[Records from a dataset]
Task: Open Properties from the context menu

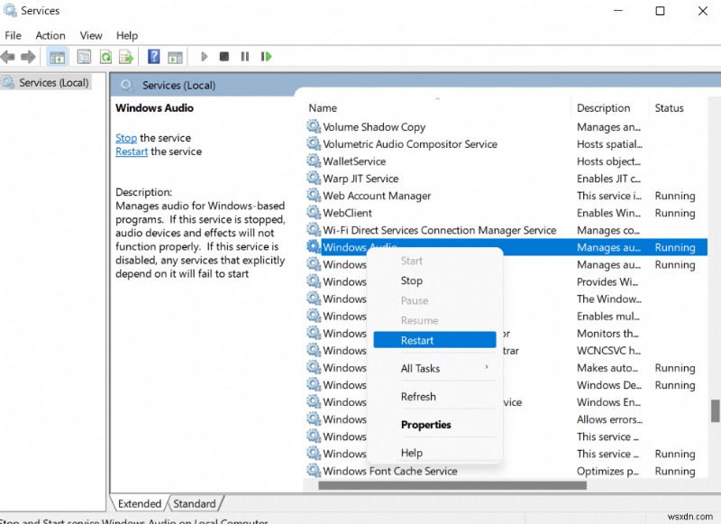Action: pyautogui.click(x=425, y=425)
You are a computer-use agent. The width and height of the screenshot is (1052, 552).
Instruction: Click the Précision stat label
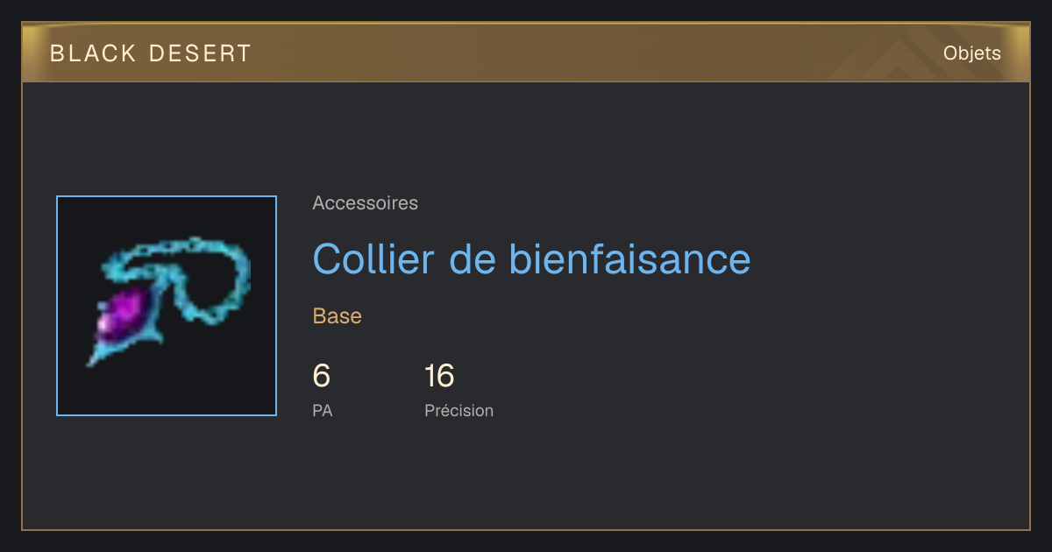pyautogui.click(x=458, y=410)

What the exercise asks: Every line above is to be duplicated exactly; no picture should be carried over.

Task result:
Task: Open Properties from the context menu

Action: pyautogui.click(x=425, y=425)
You are a computer-use agent. The width and height of the screenshot is (1052, 552).
Instruction: Click the Précision stat label
pyautogui.click(x=458, y=410)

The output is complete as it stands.